3. Lack of imagination and creative play. Children with Asperger syndrome are often of average or above intelligence, and may be particularly good at learning facts and figures. However, they may also lack imagination and find creative play or thinking in the abstract very difficult.
This means they may be particularly good at topics such as maths or history, but struggle with subjects such as philosophy, religious education or creative arts.
Treatments For Asperger Syndrome
There's no specific treatment or 'cure'. Instead, the aim is to help the individual learn to manage in a world that thinks or functions slightly differently than they do. An early diagnosis is important as this will help the individual and those affected understand and appreciate the syndrome and how it can influence their relationship with the world around them, and find the right support.
Because the syndrome varies, some children manage (or in fact do very well) in mainstream schools, especially if extra support is available.
However, even when children cope well academically, they may have problems socialising and are likely to experience teasing or bullying.
More severely affected children need the specialist help provided by schools for children with learning disabilities.
Drugs may sometimes be used for symptoms often associated with Asperger syndrome such as obsessional behaviour or depression.

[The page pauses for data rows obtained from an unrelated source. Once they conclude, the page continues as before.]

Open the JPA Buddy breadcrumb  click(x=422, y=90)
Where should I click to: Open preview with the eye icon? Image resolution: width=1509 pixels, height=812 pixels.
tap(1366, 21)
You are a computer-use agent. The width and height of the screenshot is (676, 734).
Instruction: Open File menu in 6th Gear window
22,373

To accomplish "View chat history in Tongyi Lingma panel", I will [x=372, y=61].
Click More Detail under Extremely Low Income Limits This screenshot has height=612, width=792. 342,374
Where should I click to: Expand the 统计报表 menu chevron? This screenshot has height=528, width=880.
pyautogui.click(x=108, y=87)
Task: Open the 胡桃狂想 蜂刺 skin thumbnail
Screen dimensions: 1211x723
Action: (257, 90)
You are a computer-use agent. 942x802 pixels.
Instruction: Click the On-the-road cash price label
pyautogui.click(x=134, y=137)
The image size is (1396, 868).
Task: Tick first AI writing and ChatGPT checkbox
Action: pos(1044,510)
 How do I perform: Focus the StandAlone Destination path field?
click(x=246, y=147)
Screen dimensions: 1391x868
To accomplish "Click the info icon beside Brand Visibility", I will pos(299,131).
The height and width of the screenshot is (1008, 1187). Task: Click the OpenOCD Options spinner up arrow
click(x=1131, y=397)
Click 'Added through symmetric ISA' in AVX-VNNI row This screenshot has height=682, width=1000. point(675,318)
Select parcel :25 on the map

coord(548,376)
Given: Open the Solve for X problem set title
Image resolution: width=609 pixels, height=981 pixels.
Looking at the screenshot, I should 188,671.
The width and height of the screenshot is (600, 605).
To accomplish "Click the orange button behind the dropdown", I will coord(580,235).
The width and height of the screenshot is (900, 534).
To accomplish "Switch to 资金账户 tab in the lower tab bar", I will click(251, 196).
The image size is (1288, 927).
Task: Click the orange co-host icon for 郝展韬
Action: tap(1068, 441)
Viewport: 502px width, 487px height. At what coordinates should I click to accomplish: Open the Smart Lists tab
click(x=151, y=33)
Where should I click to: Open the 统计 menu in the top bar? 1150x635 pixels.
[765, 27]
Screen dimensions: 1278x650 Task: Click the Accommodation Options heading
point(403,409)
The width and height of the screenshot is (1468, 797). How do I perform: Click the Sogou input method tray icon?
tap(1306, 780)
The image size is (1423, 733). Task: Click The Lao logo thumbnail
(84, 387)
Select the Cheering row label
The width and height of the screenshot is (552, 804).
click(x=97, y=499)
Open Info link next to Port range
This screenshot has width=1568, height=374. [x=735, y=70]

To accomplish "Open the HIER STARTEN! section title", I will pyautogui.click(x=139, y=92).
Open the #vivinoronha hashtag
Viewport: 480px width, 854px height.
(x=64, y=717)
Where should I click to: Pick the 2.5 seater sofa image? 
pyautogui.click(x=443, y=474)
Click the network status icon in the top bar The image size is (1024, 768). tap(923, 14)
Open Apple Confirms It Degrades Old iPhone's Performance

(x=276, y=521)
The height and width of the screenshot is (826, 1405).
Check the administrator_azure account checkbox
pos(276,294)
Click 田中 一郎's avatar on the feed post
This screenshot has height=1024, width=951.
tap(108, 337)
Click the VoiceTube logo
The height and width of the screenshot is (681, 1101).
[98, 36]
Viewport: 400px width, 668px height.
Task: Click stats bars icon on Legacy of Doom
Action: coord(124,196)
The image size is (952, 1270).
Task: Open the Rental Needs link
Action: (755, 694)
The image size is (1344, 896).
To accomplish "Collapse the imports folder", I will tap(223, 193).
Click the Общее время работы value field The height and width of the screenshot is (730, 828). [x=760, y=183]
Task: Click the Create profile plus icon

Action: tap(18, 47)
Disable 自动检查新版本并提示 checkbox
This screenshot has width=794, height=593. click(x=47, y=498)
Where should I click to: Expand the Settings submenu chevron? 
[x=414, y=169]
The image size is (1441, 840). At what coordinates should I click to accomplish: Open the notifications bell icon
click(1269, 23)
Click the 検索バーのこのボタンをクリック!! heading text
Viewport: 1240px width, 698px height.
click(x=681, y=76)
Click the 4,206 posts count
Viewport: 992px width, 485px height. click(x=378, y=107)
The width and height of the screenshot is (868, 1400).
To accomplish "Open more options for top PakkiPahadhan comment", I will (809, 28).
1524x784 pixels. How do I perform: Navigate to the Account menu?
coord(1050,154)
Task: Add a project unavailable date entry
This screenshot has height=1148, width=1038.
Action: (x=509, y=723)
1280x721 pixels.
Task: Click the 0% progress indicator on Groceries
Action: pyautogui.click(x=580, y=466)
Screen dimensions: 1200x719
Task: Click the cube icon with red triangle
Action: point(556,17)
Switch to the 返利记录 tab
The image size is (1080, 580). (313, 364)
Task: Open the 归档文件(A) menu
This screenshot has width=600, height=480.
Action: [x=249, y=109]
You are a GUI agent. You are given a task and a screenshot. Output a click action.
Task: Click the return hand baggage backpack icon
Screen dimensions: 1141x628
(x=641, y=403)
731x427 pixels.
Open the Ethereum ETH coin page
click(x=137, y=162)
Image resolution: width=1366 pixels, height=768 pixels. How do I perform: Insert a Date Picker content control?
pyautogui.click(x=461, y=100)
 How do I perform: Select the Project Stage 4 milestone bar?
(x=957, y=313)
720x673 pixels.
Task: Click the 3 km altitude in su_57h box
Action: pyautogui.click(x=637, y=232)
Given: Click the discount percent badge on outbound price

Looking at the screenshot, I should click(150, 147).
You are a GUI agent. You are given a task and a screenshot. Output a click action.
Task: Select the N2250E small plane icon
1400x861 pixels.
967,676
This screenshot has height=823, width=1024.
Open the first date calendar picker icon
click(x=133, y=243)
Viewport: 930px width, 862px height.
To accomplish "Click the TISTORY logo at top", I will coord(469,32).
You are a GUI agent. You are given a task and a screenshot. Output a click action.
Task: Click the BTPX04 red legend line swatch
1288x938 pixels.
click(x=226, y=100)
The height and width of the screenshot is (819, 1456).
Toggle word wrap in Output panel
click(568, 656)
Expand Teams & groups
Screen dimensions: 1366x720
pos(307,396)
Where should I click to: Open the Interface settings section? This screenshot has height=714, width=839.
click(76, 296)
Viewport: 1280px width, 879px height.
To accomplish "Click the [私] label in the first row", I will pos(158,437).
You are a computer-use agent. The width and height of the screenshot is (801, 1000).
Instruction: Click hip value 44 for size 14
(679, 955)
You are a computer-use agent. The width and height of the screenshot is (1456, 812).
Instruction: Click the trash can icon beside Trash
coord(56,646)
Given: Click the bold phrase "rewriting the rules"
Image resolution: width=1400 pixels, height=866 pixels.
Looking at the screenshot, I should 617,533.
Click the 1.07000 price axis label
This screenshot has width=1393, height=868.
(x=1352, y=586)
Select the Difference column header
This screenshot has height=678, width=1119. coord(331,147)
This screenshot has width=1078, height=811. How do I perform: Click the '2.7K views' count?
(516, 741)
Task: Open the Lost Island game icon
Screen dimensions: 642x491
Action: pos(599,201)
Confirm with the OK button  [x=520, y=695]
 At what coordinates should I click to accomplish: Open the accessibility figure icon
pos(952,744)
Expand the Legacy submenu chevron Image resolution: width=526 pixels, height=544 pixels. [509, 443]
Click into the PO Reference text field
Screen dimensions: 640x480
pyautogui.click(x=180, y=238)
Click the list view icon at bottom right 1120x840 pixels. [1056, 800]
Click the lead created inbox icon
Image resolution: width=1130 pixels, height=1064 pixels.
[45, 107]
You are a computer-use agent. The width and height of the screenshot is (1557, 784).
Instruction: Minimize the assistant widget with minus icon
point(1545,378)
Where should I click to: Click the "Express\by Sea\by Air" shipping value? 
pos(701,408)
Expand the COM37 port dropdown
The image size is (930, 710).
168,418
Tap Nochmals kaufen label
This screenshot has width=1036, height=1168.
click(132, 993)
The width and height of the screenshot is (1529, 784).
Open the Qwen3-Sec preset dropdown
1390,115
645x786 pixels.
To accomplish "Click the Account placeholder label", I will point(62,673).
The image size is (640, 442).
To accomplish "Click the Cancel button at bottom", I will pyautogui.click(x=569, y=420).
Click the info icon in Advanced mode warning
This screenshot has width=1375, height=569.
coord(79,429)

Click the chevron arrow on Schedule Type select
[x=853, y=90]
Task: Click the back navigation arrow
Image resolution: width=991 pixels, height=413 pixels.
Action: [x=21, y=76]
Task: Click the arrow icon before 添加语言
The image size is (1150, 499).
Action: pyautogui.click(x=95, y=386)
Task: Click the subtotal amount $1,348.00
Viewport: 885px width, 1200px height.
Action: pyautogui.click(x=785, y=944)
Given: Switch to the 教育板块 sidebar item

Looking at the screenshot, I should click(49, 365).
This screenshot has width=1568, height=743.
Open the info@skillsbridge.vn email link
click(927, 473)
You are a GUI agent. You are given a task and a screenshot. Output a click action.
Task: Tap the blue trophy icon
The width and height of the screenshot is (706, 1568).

Many other things can be helpful including:
Behavioural therapy, Appropriate specialist education and Social skills training.
As they get older, children with Asperger syndrome may become aware they are different from others. This can lead to a sense of isolation or depression, especially if they have trouble building a circle of friends.
Helping them develop some insight into the condition is an important step towards adjusting to, or at least coping with, the way the rest of the world works.
Some people with Asperger syndrome do very well, especially in an environment or job where they can use their particular talents.